For Release: 4 p.m. June 24, 2008
Contact: Jason Aldous 603-653-1913
Drug-Releasing Stents May Help Avoid Repeat Procedures to Unclog Heart Arteries
Hanover, N.H.—The widespread use of drug-releasing coronary artery stents in routine practice is associated with a decrease in the need for repeat procedures to unblock heart arteries, and also does not appear to increase the risk of death, compared to bare-metal stents, report Dartmouth Medical School researchers in the June 25 Journal of the American Medical Association (JAMA).
The study, by Drs. David J. Malenka, and Aaron Kaplan, cardiologists at Dartmouth-Hitchcock Medical Center, and colleagues from the Dartmouth Institute for Health Policy and Clinical Practice, compared the rates of repeat revascularization to unblock a coronary artery, heart attack and survival, before and after the availability of drug-releasing stents.
Stents are small mesh tubes inserted to help keep coronary arteries open, and those coated with drugs, called drug-eluting, were developed to prevent potential reclosure. Despite several recent studies, uncertainty remains about the trade-offs between the safety and effectiveness of drug-eluting stents.
"There has been a growing concern about the possibility of an increased risk of stent thrombosis (formation of a clot in a blood vessel) associated with the use of drug-eluting stents compared with bare-metal stents. Although a relatively rare event, stent thrombosis is associated with a high risk of myocardial infarction (heart attack) and death and any suggestion of possible excess risk has justifiably been the focus of intense investigation," the authors write.

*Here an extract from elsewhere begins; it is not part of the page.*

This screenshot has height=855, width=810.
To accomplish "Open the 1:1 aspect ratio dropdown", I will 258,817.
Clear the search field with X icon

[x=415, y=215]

Their study included 38,917 Medicare patients who underwent non-emergency coronary stenting from October 2002 through March 2003 when only bare-metal stents were available and 28,086 similar patients who underwent coronary stenting from September through December 2003, when 61.5 percent of patients received a drug-eluting stent and 38.5 percent received a bare-metal stent. Follow-up data were available through December 2005.
We can detect no adverse consequence to the health of the population.
—Drs. Malenka and Kaplan
During the two years of observation, 22.8 percent of patients in the bare-metal stent era group underwent a repeat revascularization (20 percent, percutaneous coronary intervention [PCI; procedures such as balloon angioplasty or stent placement used to open narrowed coronary arteries]; 4.2 percent, coronary artery bypass graft [CABG]). In the drug-eluting stent era group, 19 percent of patients underwent a repeat revascularization (17.1 percent PCI; 2.7 percent CABG). The risk of repeat revascularization decreased by approximately 18 percent in the drug-eluting stent era compared with the bare-metal stent era.
There was no difference in unadjusted mortality risks at two years (8.4 percent vs. 8.4 percent), but a small decrease in stent thrombosis-elevation myocardial infarction (STEMI; a certain pattern on an electrocardiogram following a heart attack) existed (2.4 percent vs. 2 percent). The adjusted risk of death or STEMI at two years was similar.
"While such an analysis will not answer the question of what is the true rate of stent thrombosis with drug-eluting stent versus the rate with bare-metal stent, it does address the important question of whether, on average, the population of stented patients is being helped or hurt by the widespread use of this technology," the authors write.
"Although other data may suggest some incremental risk of stent thrombosis with the use of drug-eluting stents, we can detect no adverse consequence to the health of the population. We speculate that whatever the increased risk of stent thrombosis associated with drug-eluting stent use is, it is more than offset by a decrease in the risk of developing restenosis (renarrowing of a coronary artery after angioplasty) and the attendant risk of a procedure to treat that restenosis."
Malenka is a professor of medicine and of community and family medicine, and Kaplan is an associate professor of medicine and of community and family medicine at Dartmouth Medical School. Co-authors include Dr. F. Lee Lucas, Sandra M. Sharp, and Dr. Jonathan S. Skinner, of the Dartmouth Institute for Health Policy and Clinical Practice. The study was supported by funding from the National Institute on Aging and the Robert Wood Johnson Foundation.